Prof. Dr. Helmut Maurer, Advogado principal da European Commission’s Waste Management and Recycling Unit [Comissão Européia para Gestão de Resíduos e Unidades de Reciclagem], Diretoria Geral de Meio Ambiente
Como você enxerga o desenvolvimento de produtos de plástico nos próximos 50 anos? Onde você acredita que estejam as maiores oportunidades e desafios?
Maurer: Eu gostaria de ver uma mudança na imagem do plástico como um material onipresente, barato e frágil. Mas eu não acho que essa visão de futuro deva abarcar apenas a dependência em mais tecnologia. Temos que encarar o fato de que um crescimento anual de apenas 5% mundialmente na produção de plástico significaria dobrar a produção a cada 14 anos. Dessa forma, em 2043 estaríamos produzindo 1.200 milhões de toneladas métricas por anos. Isso, obviamente, não é sustentável. Hoje a presença do plástico no ambiente marinho já está totalmente fora de controle.

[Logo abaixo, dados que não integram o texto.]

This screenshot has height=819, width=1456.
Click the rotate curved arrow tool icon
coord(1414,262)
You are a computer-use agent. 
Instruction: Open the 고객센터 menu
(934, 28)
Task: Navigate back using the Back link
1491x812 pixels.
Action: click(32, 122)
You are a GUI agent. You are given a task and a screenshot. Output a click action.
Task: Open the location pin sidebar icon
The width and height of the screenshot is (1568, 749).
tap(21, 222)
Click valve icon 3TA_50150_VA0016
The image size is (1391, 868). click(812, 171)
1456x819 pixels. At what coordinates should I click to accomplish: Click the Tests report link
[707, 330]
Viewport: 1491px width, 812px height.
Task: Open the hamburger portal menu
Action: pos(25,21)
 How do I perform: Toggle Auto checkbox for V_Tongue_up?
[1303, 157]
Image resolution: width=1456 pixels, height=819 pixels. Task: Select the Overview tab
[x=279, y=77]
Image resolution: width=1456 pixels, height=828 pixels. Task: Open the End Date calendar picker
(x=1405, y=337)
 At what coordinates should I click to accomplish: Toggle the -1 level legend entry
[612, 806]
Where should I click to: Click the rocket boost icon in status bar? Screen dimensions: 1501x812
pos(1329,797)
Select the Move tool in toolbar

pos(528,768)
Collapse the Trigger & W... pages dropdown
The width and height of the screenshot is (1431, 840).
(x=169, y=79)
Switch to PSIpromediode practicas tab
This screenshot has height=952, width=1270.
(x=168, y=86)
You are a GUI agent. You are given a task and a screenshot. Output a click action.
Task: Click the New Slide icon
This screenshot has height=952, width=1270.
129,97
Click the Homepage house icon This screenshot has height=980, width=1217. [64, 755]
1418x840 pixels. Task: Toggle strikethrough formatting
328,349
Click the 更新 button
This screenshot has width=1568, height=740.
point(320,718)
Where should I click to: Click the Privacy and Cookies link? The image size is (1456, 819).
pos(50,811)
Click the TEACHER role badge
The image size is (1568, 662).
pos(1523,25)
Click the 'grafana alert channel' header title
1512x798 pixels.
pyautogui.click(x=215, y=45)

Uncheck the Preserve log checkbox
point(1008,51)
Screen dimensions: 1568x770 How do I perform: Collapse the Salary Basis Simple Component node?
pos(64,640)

Eu acho que estamos produzindo muita coisa que não são de fato necessárias.
Vangheluwe: Veremos o desenvolvimento contínuo de embalagens de barreira inteligentes, aplicações médicas na área de próteses e até materiais compostos mais leves que podem ser usados em aplicações estruturais para o mercado automotivo e da construção civil. O desenvolvimento de plásticos biológicos continuará e acredito que teremos um plástico misto que será usado como matéria prima para os plásticos nos próximos 50 anos. Também teremos um aumento do uso de CO2 como insumo e assim fecharemos o ciclo de carbono. Isso já acontece hoje na produção de poliuretanos. Se quisermos que o plástico continue fornecendo os benefícios que já nos deram até aqui, teremos que continuar trabalhando com o desafio da gestão de resíduos, lixo jogado na rua e plástico no meio ambiente. Eu sempre acreditei que a tecnologia e a inovação podem fazer a diferença. Com mais educação em uma gestão de resíduos apropriada e inovação, os plásticos continuarão a nos proporcionar soluções para muitos dos desafios da sociedade que enfrentaremos.